Getting older is a fact of life, but that doesn't make it any easier to deal with. Fortunately, there are countless comedians who've given the world classic one-liners about aging, thereby helping take the sting out of all the challenges growing old entails. If one laughs about old age, haven't they already won half the battle?
From stand-up comedy legends to up-and-coming jokesters, old age has long been a source of humor. The best jokes about aging skewer the aspects of growing older that are tough for everyone to accept; the slowing down of the body, the rapid advancement of a world that feels like it's moving forward without you, and of course, looking older.
When a person can find the comedy in a difficult reality, it's safe to say they've reached a mature age.
It’s good to be here… but at 98, it’s good to be anywhere.
George Burns, as quoted in JBrish
As you get older, the pickings get slimmer, but the people sure don't.
Carrie Fisher, in a 2014 Twitter post
Always be nice to your children because they are the ones who will choose your rest home.
Phyllis Diller, as quoted in The Coming Generational Storm: What You Need to Know about America's Future
I Told My Doctor I Wanna Stop Aging; He Gave Me A Gun.

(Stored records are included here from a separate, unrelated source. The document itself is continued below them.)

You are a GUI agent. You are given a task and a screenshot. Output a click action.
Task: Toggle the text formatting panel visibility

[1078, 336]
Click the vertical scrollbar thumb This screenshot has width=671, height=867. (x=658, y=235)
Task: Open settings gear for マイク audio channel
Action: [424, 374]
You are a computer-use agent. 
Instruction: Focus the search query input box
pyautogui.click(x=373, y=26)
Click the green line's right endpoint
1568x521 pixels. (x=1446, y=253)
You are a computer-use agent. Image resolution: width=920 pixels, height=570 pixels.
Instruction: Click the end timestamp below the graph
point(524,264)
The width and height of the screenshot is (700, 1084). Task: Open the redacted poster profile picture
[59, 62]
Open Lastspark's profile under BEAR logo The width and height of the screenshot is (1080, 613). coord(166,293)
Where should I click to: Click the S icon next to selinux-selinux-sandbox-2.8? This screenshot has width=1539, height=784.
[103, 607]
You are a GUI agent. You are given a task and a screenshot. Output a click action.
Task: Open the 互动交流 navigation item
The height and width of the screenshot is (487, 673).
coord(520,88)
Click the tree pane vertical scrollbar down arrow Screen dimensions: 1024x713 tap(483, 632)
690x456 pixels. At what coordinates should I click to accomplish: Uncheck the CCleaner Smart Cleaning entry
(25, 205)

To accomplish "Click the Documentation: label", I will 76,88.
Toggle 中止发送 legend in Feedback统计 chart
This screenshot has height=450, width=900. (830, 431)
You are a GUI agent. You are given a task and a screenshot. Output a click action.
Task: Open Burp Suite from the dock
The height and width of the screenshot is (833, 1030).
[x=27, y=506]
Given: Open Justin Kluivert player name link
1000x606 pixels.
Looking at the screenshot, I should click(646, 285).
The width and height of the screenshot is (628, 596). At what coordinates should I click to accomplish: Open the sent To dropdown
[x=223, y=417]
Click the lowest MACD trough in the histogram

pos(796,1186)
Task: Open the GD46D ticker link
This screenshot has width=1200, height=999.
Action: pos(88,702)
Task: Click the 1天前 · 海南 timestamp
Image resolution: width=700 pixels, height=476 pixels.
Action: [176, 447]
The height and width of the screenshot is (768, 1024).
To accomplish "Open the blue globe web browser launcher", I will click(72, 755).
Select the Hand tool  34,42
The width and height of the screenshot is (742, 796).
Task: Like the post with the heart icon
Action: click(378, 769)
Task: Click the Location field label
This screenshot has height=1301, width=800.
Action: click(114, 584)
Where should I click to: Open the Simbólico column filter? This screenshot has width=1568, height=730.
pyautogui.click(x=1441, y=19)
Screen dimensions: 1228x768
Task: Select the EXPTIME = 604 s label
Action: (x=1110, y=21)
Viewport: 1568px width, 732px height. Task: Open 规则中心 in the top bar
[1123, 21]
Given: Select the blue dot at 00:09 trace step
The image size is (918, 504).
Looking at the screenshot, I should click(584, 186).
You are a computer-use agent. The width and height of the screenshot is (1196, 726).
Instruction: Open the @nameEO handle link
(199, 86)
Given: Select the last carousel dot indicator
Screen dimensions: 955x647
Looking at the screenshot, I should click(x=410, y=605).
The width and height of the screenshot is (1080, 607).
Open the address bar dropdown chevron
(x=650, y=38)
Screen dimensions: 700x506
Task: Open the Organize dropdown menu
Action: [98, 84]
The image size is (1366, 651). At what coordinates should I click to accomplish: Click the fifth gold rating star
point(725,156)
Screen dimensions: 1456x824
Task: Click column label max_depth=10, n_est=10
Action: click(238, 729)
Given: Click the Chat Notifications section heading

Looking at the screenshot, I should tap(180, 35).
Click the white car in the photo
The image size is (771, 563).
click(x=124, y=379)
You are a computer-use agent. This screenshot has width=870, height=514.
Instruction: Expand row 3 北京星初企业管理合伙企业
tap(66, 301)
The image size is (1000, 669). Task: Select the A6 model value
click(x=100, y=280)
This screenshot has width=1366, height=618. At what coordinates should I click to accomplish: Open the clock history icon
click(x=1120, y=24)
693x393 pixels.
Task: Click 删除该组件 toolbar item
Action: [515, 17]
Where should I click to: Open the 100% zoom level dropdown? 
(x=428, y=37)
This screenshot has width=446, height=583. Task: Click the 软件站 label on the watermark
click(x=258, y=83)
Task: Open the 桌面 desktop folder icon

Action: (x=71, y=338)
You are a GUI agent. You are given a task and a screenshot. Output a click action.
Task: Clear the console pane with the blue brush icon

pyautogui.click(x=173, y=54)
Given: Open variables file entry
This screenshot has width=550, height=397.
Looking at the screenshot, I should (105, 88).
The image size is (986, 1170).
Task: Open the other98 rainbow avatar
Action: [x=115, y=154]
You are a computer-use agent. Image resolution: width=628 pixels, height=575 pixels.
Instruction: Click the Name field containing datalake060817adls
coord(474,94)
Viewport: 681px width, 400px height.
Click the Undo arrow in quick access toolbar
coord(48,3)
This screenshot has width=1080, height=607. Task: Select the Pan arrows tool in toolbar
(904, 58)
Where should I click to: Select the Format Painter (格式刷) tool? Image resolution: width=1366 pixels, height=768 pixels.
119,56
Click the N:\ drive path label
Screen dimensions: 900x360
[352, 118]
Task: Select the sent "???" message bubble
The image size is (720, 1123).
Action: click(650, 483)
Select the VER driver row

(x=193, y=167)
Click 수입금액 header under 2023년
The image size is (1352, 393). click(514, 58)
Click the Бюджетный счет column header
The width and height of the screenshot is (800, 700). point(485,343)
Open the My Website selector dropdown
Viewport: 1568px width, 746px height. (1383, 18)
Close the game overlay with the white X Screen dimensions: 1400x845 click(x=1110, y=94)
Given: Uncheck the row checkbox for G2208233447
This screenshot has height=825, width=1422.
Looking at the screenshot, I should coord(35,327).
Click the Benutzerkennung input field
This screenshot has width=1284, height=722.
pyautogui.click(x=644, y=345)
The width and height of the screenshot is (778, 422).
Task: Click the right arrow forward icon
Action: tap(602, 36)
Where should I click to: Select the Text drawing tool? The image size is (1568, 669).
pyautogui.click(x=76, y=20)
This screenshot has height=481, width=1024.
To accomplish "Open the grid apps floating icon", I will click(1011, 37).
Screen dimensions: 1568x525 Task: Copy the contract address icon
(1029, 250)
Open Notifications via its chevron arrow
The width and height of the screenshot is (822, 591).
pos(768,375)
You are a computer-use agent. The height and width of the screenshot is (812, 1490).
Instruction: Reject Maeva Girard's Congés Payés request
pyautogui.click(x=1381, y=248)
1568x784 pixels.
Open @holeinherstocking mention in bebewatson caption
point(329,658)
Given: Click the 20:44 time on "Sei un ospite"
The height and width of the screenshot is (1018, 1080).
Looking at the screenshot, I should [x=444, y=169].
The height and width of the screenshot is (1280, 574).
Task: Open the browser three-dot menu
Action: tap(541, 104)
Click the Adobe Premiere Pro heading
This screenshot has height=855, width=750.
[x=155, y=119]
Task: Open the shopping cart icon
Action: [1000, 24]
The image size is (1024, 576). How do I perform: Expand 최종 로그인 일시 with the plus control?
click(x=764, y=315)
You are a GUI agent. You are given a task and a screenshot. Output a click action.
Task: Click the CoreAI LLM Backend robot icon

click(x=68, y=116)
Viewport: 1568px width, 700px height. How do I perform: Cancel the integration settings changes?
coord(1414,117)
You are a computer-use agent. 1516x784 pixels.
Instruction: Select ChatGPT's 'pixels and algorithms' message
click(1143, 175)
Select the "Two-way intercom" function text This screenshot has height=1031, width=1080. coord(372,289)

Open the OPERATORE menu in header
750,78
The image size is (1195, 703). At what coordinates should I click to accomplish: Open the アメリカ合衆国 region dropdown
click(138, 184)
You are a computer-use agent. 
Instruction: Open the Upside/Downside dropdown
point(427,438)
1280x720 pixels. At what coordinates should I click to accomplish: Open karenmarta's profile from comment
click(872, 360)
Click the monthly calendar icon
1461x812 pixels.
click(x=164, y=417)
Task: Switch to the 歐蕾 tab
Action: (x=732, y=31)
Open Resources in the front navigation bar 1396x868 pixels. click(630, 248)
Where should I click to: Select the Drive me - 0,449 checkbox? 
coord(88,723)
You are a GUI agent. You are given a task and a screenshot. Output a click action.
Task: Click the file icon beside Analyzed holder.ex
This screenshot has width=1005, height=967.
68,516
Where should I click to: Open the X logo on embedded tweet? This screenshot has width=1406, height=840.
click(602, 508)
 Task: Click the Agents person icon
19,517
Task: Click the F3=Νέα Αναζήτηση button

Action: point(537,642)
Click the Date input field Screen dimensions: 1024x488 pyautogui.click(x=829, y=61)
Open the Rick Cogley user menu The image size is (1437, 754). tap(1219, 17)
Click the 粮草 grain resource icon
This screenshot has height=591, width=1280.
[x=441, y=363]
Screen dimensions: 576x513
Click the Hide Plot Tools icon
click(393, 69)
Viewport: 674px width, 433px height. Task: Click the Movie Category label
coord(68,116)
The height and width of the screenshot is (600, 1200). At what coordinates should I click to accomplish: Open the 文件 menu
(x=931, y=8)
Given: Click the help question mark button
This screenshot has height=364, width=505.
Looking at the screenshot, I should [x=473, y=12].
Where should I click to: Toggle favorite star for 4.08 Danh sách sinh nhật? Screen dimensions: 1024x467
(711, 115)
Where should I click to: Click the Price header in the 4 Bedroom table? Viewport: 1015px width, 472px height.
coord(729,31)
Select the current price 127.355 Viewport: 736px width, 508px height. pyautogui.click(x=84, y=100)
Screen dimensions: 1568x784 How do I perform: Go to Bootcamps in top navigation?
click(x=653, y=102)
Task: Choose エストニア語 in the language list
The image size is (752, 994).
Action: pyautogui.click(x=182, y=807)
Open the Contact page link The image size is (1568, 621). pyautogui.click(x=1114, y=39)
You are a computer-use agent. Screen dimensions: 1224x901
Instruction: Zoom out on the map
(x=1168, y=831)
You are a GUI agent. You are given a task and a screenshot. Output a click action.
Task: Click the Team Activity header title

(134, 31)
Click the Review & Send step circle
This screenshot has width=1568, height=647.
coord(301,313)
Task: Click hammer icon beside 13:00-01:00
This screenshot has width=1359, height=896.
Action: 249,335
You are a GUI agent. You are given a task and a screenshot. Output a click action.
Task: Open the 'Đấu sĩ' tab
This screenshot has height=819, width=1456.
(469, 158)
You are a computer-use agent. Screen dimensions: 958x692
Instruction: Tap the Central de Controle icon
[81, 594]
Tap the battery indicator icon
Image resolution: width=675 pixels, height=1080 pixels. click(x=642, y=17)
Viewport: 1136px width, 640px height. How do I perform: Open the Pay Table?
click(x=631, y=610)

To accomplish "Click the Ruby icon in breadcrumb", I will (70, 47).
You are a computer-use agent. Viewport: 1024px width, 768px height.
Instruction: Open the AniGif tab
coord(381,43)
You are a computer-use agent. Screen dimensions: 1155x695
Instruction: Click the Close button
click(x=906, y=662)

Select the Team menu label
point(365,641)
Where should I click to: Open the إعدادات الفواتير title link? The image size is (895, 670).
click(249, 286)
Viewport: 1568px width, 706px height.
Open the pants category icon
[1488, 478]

Rodney Dangerfield, as quoted in Return to the '80s
You know you're getting old when you stoop to tie your shoelaces and wonder what else you could do while you're down there.
George Burns, as quoted in Prepare to Defend Yourself: How to Age Gracefully and Escape with Your Dignity
I'm so old they've cancelled my blood type.
Bob Hope, as quoted in the Chicago Tribune
You know you’re getting old when you buy a sexy sheer nightgown and don’t know anyone who can see through it.
Joan Rivers, as quoted in Snippets of Joan Rivers
You know you’ve reached middle age when you’re told to slow down by your doctor, instead of by the police.
Joan Rivers, as quoted in The Telegraph
You know, you get that tattoo of barbed wire when you’re 18, but by the time you’re 80, it’s a picket fence.
Robin Williams, as quoted in SFGate
You don't appreciate a lot of stuff in school until you get older. Little things, like being spanked every day by a middle-aged woman: stuff you pay good money for in later life.
Emo Philips, as quoted in WTF? College: How to Survive 101 of Campus's Worst F*#!-ing Situations
What's the advantage of having kids at 49? You can both be in diapers at the same time?
Sue Kolinsky, as quoted in That's Funny: Getting Older!
You know you’re getting old when you start watching golf on TV and enjoying it.
Larry Miller, as quoted in Dick Enberg's Humorous Quotes For All Occasions
Old age is when the liver spots show through your gloves.
Phyllis Diller, as quoted in Funny Ladies: The Best Humor from America's Funniest Women
Maybe a silver Lining to growing old is being able to watch 'Usual Suspects' for the first time, again.
Gary Gulman, as quoted in AZ Quotes
I just need to make it to 34 and I’ve beaten Jesus at living.